• [What this task involves]: Check every line of the data below for the word "agent" and say how many have it, without further comment.

-- Data shown follows --

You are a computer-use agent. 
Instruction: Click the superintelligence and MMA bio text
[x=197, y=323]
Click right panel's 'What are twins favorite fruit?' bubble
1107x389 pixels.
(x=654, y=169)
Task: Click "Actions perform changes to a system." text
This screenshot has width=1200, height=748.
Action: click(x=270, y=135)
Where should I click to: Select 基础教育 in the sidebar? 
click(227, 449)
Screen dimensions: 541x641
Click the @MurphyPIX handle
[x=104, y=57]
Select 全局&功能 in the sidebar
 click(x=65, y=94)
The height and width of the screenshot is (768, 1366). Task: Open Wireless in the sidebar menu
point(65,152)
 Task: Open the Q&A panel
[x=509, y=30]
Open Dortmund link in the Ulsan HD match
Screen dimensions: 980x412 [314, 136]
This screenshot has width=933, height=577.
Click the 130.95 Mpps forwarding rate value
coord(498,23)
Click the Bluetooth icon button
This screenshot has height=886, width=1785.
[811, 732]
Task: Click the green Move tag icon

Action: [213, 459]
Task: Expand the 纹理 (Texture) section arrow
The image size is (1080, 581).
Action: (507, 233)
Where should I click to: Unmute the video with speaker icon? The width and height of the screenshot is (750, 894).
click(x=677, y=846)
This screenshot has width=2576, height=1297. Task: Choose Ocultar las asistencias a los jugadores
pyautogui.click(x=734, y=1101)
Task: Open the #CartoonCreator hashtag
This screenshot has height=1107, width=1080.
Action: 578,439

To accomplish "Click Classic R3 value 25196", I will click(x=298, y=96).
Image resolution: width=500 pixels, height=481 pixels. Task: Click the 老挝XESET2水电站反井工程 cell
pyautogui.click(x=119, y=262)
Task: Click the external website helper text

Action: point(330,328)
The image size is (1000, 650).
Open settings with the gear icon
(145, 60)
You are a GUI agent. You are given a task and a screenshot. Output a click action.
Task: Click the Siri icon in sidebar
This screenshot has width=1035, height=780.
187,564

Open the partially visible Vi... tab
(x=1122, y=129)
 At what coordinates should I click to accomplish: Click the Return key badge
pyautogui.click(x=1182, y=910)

-- Data shown concluded --

• [Exercise answer]: 2